**WHAT IS NEEDED**
Repeat every line of the data exactly, but not the pictures.

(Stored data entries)
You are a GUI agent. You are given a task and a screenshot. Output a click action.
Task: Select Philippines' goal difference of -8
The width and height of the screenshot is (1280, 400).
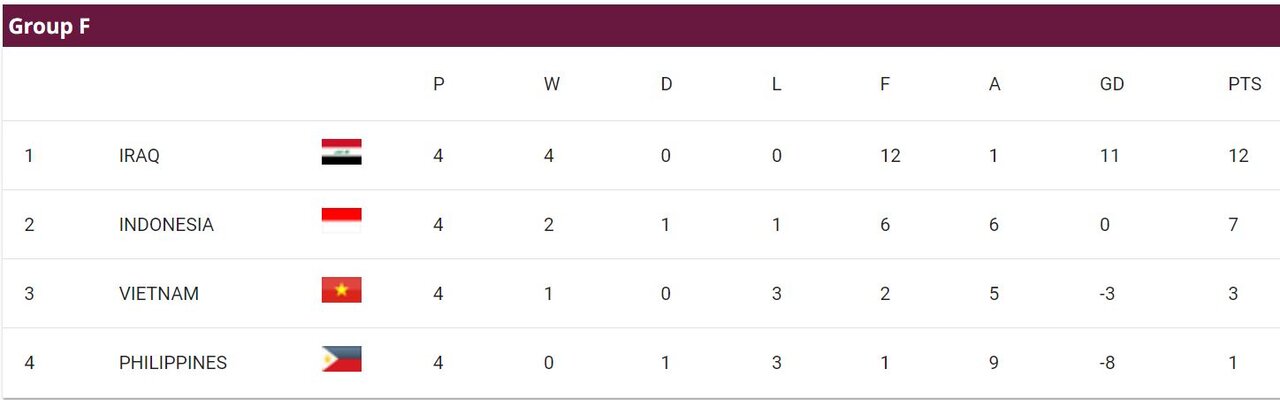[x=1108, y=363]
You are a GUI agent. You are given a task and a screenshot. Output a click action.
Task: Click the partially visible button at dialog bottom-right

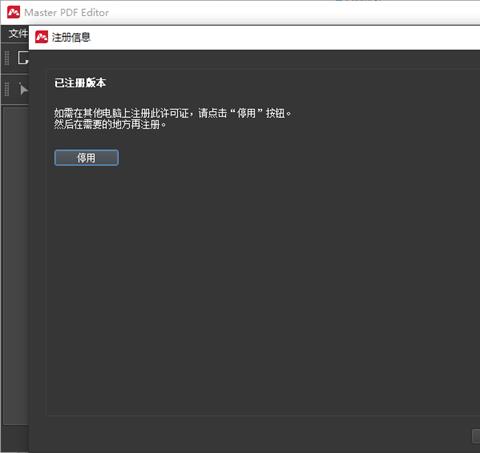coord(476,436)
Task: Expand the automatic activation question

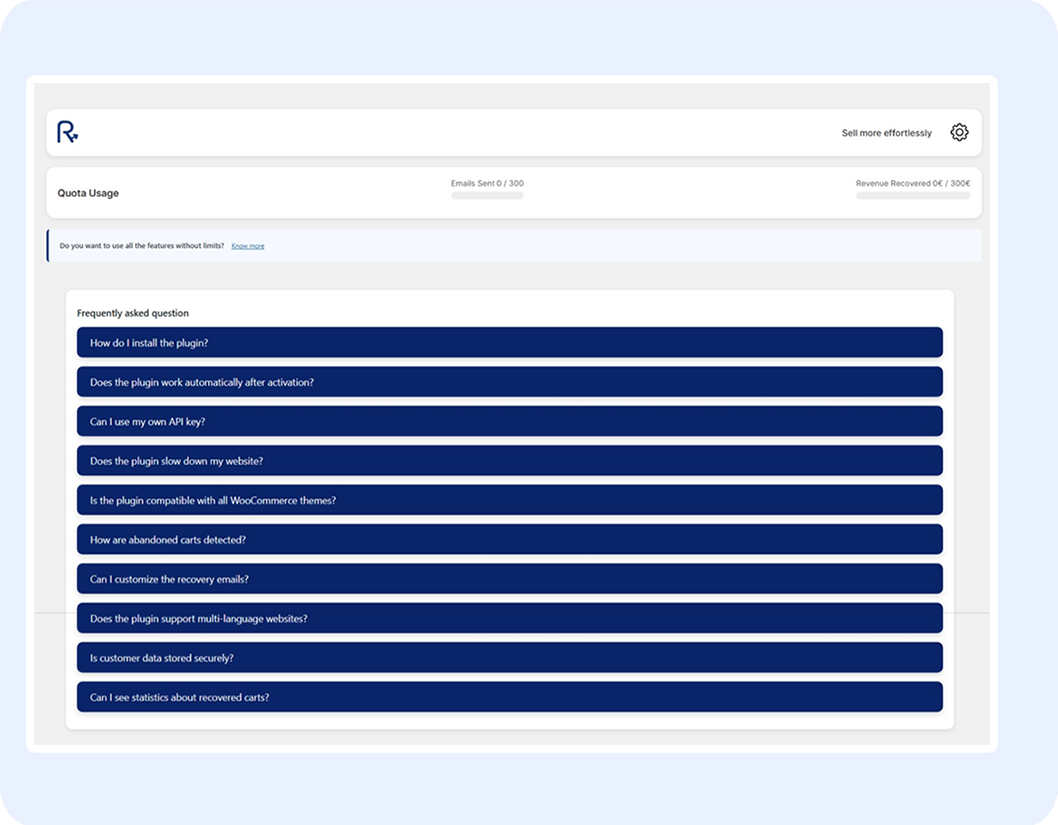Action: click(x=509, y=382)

**ANSWER FOR THIS EXERCISE**
You are a GUI agent. You are given a task and a screenshot. Output a click action.
Task: Select Philippines' goal difference of -8
The width and height of the screenshot is (1280, 400).
[x=1108, y=363]
You are a GUI agent. You are given a task and a screenshot. Output a click action.
Task: Click the partially visible button at dialog bottom-right

coord(476,436)
Task: Expand the automatic activation question

Action: click(x=509, y=382)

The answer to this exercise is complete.